We would then converge on the build site, just steps away, to meet the instructors who would outline the day's agenda. Afterwards, we would divide into smaller groups and tackle specific tasks with the instructors working alongside us to answer any specific questions, offer advice and guidance. We would normally switch up the tasks throughout the day with short, informal lectures placed in between to demonstrate the skills, convey the theory, and explain the terminology.

The main project was to construct a small, single-room school house for the children in the area. The design of the building incorporated a variety of natural building methods.

The foundation was composed of earth-bags, a technique where woven-style bags are filled with an aggregate mix of gravel, sand, and cement. The bags are piled on top of each other, much like a wall of bricks, and as the contents cure, the bags settle, forming a solid, inter-locked structure on top of which the rest of the building stands.

The next step was the construction of the straw-bale walls. The progress on the walls was quick at first as we stacked the bales, but then slowed during the tying phase. Tying the bales together ensured that the wall would behave as one giant bale' On top of this, a level-layer of cob was applied for the roof poles to rest on.

Cob is the name given to a mixture of clay, sand, straw and water. Entire homes can be built out of cob. The idea is to press down layer upon layer of cob so that when it dries you're left with a single monolithic structure. The straw is what gives cob much of its strength and ties, or weaves, the over-lapping layers together. We mixed the cob on top of large tarps by gingerly stomping on the straw-mud mixture with our bare-feet. This always made for enjoyable team-building experiences.

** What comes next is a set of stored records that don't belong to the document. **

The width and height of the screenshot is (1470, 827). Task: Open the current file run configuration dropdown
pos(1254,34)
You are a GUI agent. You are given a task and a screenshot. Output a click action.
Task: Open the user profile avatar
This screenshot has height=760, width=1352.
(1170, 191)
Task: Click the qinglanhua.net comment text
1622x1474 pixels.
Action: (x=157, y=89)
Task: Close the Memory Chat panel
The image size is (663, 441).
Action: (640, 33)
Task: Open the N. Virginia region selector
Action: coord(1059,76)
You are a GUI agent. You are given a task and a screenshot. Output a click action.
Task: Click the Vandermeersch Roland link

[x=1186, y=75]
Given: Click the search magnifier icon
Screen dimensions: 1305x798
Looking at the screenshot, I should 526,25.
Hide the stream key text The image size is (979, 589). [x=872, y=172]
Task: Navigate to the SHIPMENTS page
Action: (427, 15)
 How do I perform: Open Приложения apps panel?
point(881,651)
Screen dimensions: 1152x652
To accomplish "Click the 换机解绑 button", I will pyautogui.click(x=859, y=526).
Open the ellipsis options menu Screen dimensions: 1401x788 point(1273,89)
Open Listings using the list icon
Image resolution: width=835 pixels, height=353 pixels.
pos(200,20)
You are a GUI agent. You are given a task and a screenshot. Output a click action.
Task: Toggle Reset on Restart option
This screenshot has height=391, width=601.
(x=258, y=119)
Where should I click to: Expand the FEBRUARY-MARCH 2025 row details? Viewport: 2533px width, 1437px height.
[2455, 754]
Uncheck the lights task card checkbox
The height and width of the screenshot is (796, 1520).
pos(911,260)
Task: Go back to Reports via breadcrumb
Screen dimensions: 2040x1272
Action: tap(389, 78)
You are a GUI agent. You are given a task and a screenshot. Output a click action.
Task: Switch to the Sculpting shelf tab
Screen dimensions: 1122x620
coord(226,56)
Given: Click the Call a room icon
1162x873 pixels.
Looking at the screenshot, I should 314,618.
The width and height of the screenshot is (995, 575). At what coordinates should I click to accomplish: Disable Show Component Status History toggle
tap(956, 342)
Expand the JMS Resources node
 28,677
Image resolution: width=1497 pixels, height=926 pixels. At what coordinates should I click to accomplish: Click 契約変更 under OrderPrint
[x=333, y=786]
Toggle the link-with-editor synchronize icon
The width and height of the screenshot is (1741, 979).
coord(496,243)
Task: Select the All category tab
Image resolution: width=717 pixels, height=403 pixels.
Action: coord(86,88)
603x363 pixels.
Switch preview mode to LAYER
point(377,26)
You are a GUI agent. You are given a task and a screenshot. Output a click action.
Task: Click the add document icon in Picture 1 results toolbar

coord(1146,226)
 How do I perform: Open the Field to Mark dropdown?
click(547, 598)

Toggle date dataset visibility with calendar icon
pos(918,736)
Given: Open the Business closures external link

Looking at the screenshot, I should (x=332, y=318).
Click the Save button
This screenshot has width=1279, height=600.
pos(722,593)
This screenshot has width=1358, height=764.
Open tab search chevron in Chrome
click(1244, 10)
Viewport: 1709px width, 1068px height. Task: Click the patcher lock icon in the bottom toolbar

The roof poles came from trees on the property, felled by hand-saws, striped of their bark and carried back to the work site. Once hoisted into place they were fastened with lag bolts. These poles provided great stability to the overall structure of the building.

The roof itself was of a living design, the main layer being a water-impermeable pond liner with a layer of soil spread on top and different grasses planted in it. The transpiration of water moisture from the living roof during the summer season helps keep the roof (and building) cool, instead of warming up.

For the interior, the floor and walls were constructed of earthen plasters made up of clay, sand, and water with the addition of finely-chopped straw for the earthen floor. We used various trowels to spread the plasters level. Once thoroughly dried linseed oil was applied to the floor which added further protection. This work went at a quick pace because everyone could participate concurrently.

At day’s end, a rotating group of two would help with the preparation of dinner. We followed a strict vegetarian diet during the apprenticeship. No one seemed to mind the culinary change, and the variety of meals kept things interesting. A solar-oven and wood-fired cob oven were used occasionally to help with the food preparation.

The evenings allowed for many different activities—from personal time for reading and writing, to technical slide shows and discussions on building techniques, along with nightly ping-pong tournaments.

The experience itself covered many aspects of “natural building” but it also taught important life lessons on how to live and learn as a group while working towards a common goal. This was a very similar experience to one I had while on a Habitat for Humanity build in the Dominican Republic earlier this year, where it was the sum of everyone's strengths and weaknesses that mattered more than what any one individual was capable of doing.

In a world increasingly dependent on non-renewable, finite resources, this course provided knowledge and skills on using proven alternatives for a future that will be constrained in every sense of that word.